Abstract:As inference-time scaling becomes critical for enhanced reasoning capabilities, it is increasingly becoming important to build models that are efficient to infer. We introduce Nemotron-H, a family of 8B and 56B/47B hybrid Mamba-Transformer models designed to reduce inference cost for a given accuracy level. To achieve this goal, we replace the majority of self-attention layers in the common Transformer model architecture with Mamba layers that perform constant computation and require constant memory per generated token. We show that Nemotron-H models offer either better or on-par accuracy compared to other similarly-sized state-of-the-art open-sourced Transformer models (e.g., Qwen-2.5-7B/72B and Llama-3.1-8B/70B), while being up to 3$\times$ faster at inference.

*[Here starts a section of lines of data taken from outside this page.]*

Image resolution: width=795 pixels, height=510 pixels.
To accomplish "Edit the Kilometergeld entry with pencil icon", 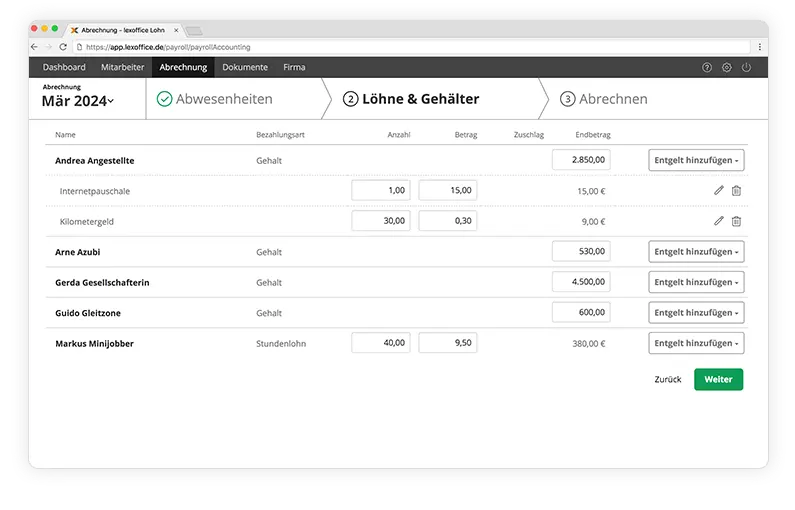I will click(718, 221).
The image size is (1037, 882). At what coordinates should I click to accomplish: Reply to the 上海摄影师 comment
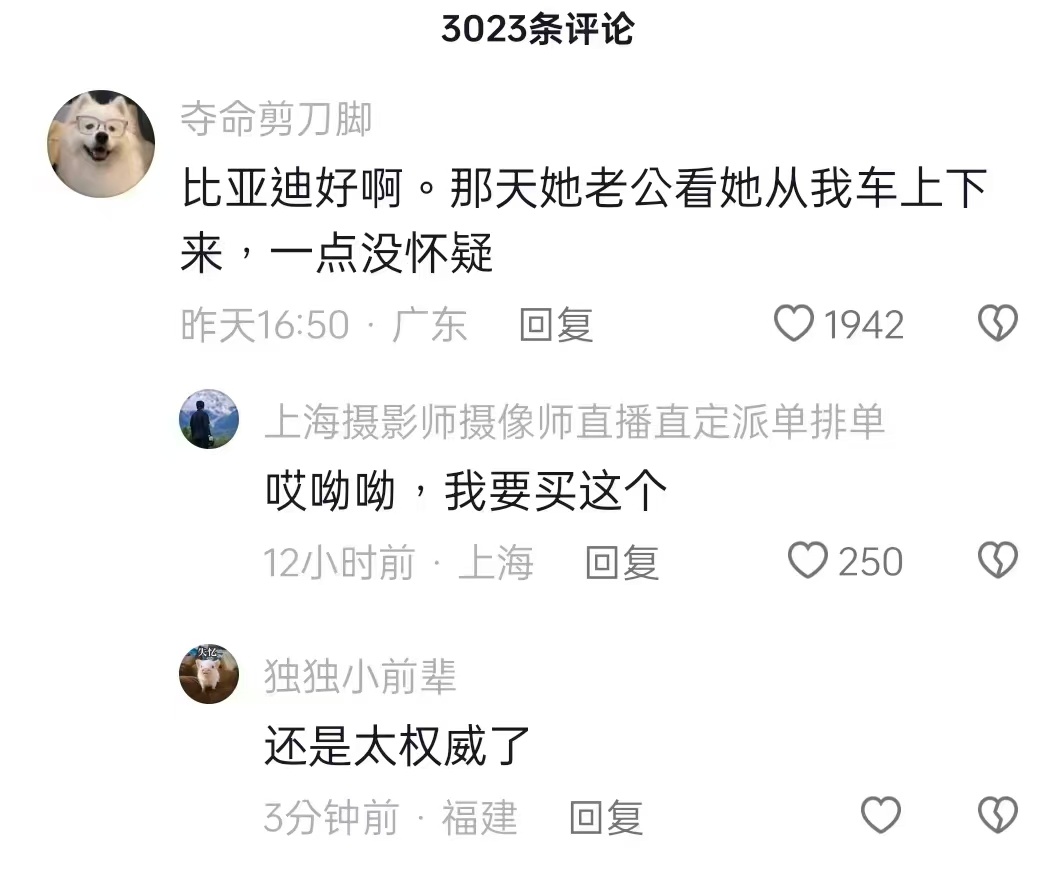pos(622,563)
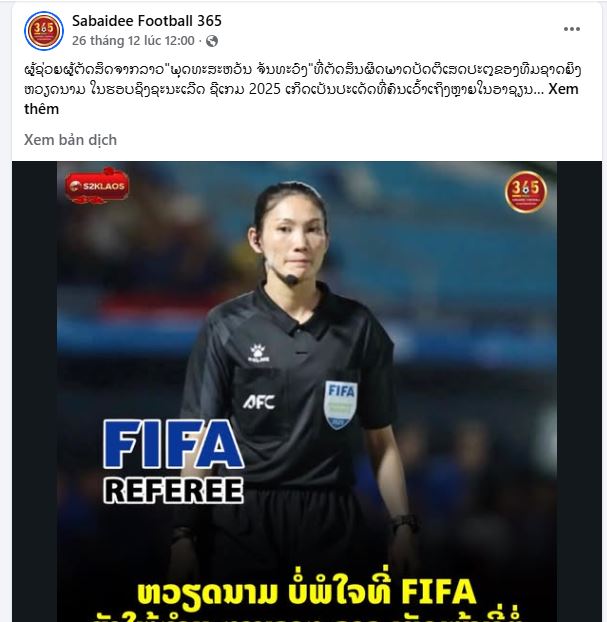Click the S2KLAOS red logo in image
Viewport: 607px width, 622px height.
[x=98, y=186]
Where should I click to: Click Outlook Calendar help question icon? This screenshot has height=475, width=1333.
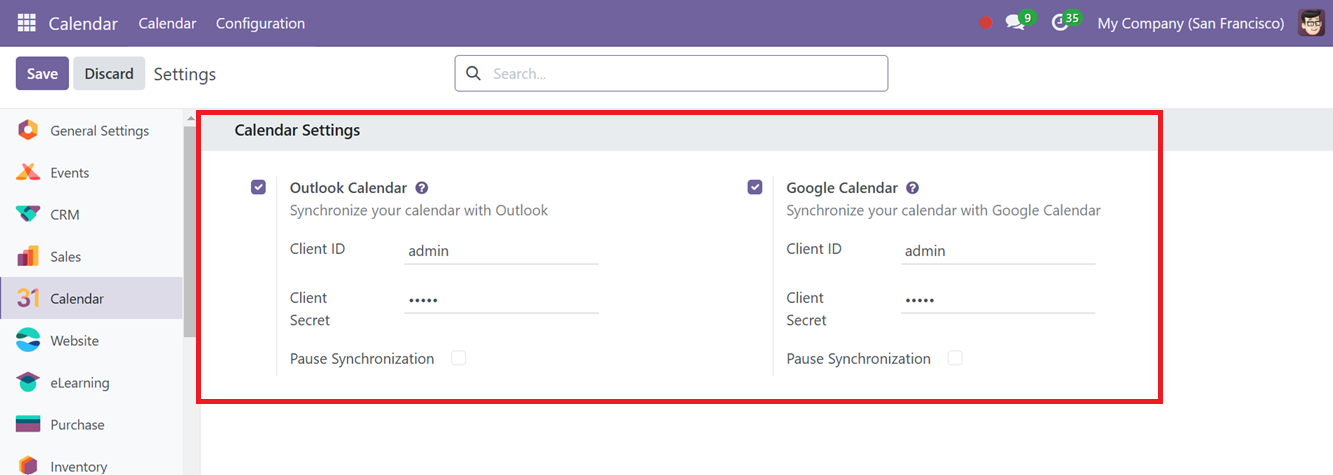click(x=422, y=188)
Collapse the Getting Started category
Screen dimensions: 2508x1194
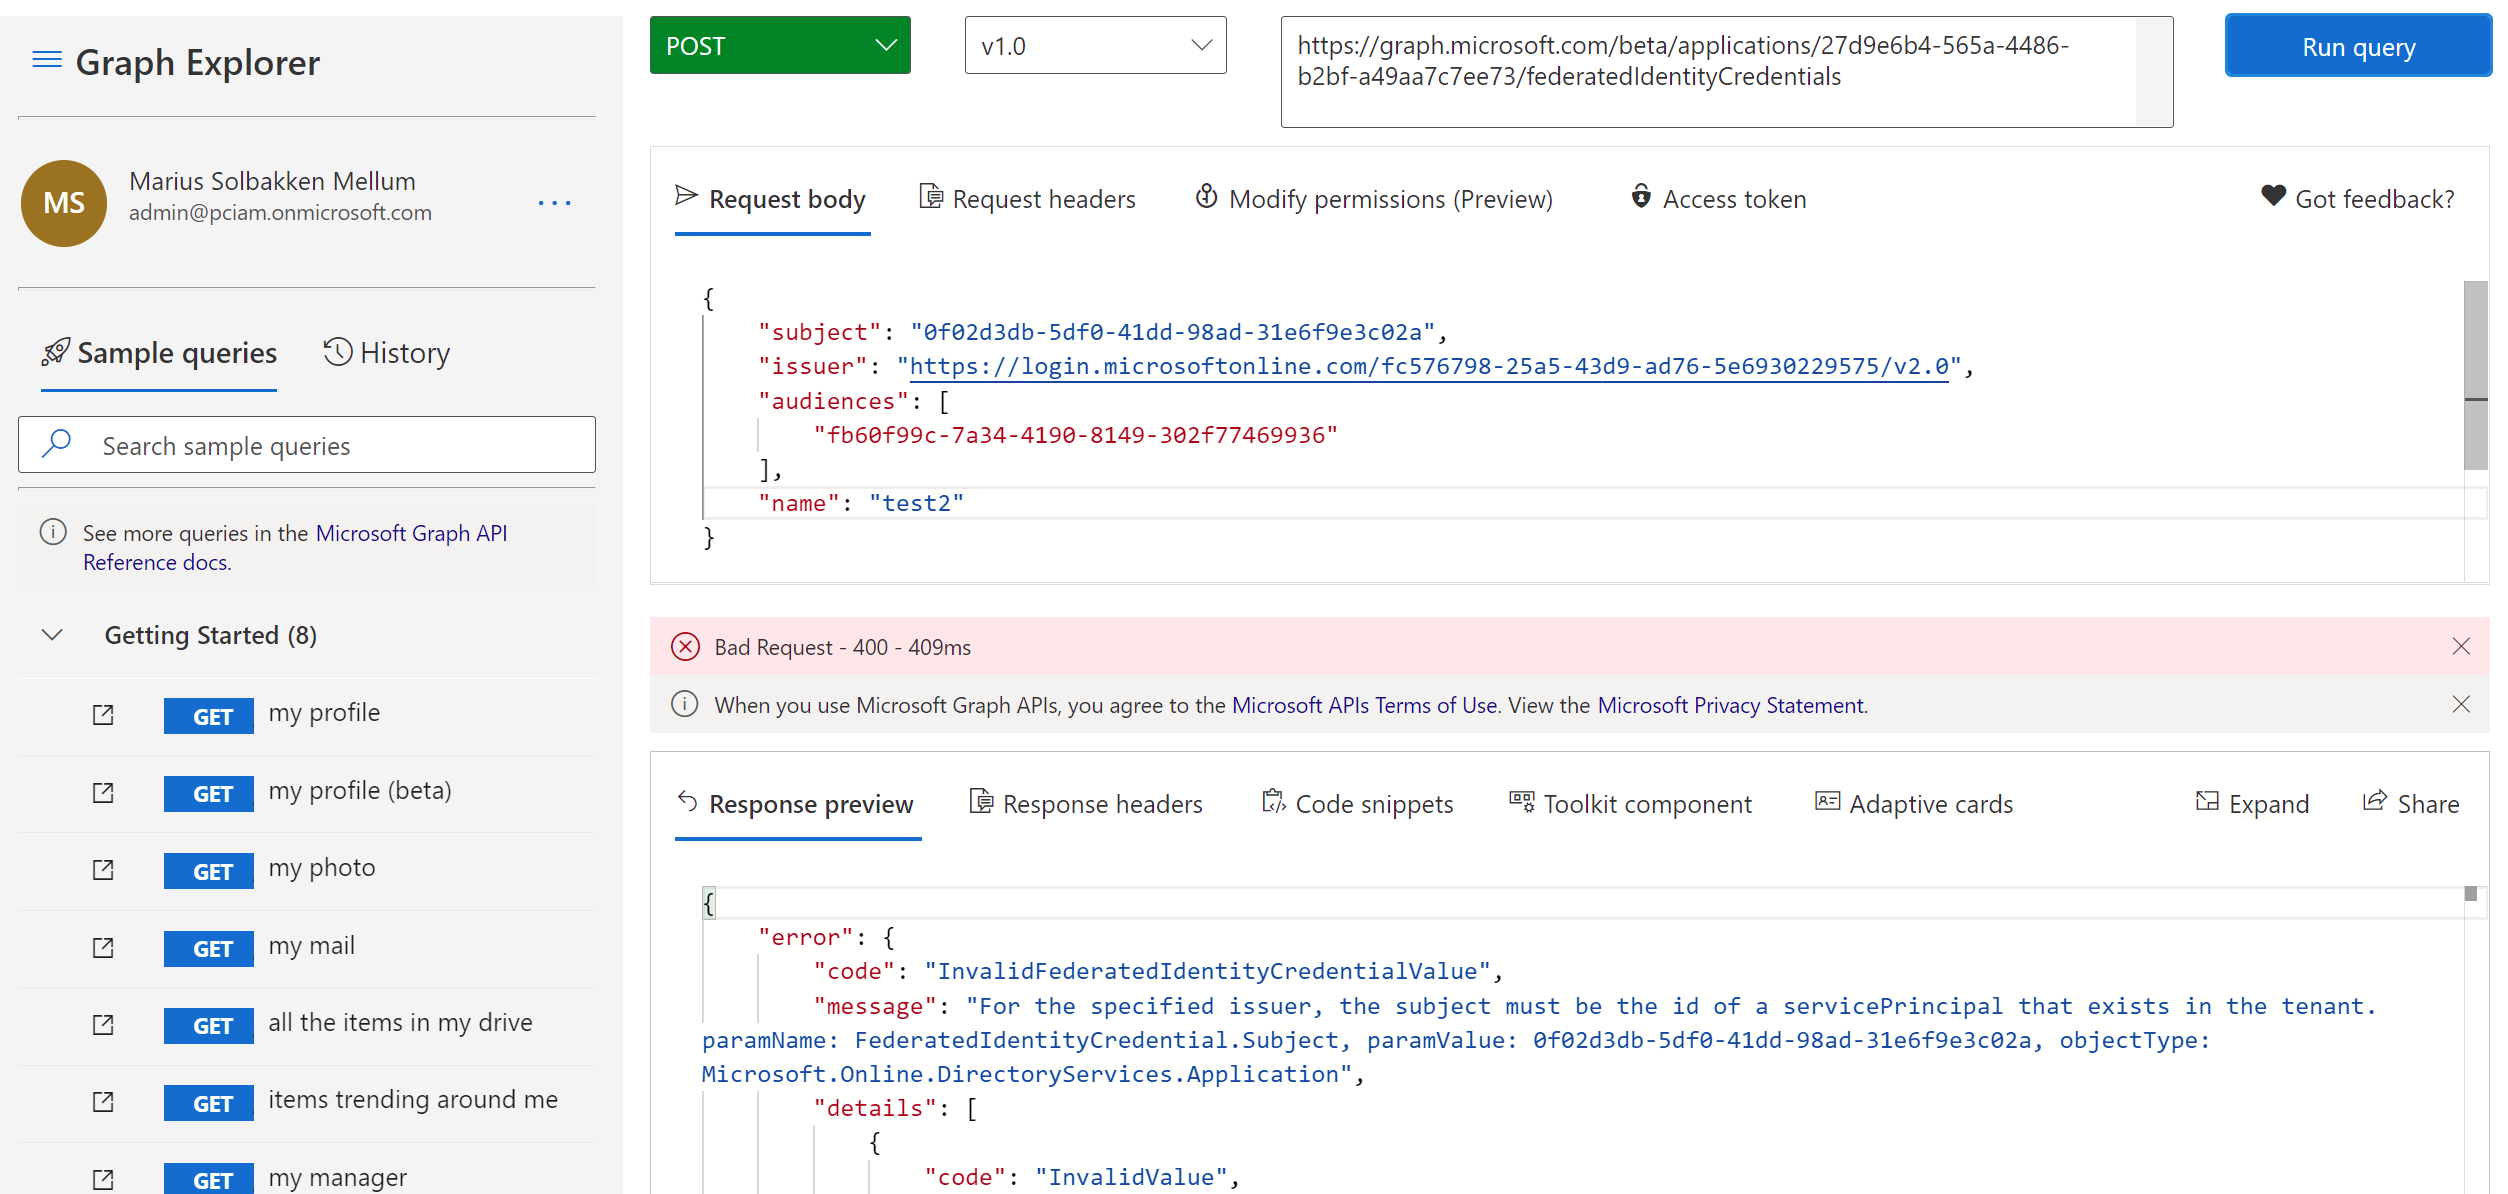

To further increase inference speed and reduce the memory required at inference time, we created Nemotron-H-47B-Base from the 56B model using a new compression via pruning and distillation technique called MiniPuzzle. Nemotron-H-47B-Base achieves similar accuracy to the 56B model, but is 20% faster to infer. In addition, we introduce an FP8-based training recipe and show that it can achieve on par results with BF16-based training. This recipe is used to train the 56B model. All Nemotron-H models will be released, with support in Hugging Face, NeMo, and Megatron-LM.